Source data ->
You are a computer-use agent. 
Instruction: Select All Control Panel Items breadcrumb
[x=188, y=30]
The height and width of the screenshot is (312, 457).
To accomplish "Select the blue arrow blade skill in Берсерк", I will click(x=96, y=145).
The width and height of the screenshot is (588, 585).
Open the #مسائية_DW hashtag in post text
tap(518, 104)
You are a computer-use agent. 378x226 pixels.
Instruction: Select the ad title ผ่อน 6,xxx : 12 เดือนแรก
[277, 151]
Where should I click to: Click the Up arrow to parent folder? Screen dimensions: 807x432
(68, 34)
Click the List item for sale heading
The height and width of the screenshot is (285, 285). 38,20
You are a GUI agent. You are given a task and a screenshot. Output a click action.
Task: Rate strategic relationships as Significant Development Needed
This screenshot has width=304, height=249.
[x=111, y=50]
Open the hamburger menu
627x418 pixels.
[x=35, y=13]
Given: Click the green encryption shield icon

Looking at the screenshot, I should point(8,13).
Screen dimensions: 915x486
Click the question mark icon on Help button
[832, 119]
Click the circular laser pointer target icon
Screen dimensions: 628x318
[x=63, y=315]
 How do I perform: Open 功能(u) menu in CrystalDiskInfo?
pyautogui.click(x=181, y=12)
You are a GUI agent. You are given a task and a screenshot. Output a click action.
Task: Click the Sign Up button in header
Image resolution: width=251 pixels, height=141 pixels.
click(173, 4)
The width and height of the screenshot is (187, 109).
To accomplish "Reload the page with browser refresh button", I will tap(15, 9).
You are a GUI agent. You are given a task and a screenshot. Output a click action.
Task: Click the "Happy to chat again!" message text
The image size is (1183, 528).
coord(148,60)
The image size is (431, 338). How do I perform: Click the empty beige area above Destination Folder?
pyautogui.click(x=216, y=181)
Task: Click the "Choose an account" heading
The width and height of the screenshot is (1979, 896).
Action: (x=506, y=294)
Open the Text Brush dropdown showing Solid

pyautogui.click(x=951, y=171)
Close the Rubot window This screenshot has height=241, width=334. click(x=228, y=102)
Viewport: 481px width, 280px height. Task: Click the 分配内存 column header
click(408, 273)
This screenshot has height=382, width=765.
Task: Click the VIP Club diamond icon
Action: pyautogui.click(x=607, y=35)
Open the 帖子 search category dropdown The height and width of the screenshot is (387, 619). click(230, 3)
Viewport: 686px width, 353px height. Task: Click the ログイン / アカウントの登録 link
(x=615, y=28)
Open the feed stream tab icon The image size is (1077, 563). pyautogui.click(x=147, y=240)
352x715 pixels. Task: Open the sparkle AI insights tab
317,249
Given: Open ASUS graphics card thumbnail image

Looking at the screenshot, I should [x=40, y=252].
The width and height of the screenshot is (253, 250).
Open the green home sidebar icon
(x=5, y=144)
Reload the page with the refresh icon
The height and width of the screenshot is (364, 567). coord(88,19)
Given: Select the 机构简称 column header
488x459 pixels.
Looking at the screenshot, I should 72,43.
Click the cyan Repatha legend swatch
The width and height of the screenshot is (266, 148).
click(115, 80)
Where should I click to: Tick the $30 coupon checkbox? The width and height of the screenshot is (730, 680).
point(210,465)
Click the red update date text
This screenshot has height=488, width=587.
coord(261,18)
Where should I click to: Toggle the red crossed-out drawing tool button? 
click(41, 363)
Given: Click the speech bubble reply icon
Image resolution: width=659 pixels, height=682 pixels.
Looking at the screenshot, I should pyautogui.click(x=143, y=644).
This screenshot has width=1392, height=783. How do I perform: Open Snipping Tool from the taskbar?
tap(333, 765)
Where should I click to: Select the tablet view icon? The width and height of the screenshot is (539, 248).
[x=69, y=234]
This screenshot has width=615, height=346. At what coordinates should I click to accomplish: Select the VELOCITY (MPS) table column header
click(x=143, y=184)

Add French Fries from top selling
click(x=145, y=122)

What you have to do -> From the line with "Click the red update date text" to the final line of the data above, please reproduce every line exactly and add nothing.

Task result ->
Click the red update date text
This screenshot has height=488, width=587.
coord(261,18)
Where should I click to: Toggle the red crossed-out drawing tool button? 
click(41, 363)
Given: Click the speech bubble reply icon
Image resolution: width=659 pixels, height=682 pixels.
Looking at the screenshot, I should pyautogui.click(x=143, y=644).
This screenshot has width=1392, height=783. How do I perform: Open Snipping Tool from the taskbar?
tap(333, 765)
Where should I click to: Select the tablet view icon? The width and height of the screenshot is (539, 248).
[x=69, y=234]
This screenshot has width=615, height=346. At what coordinates should I click to accomplish: Select the VELOCITY (MPS) table column header
click(x=143, y=184)

Add French Fries from top selling
click(x=145, y=122)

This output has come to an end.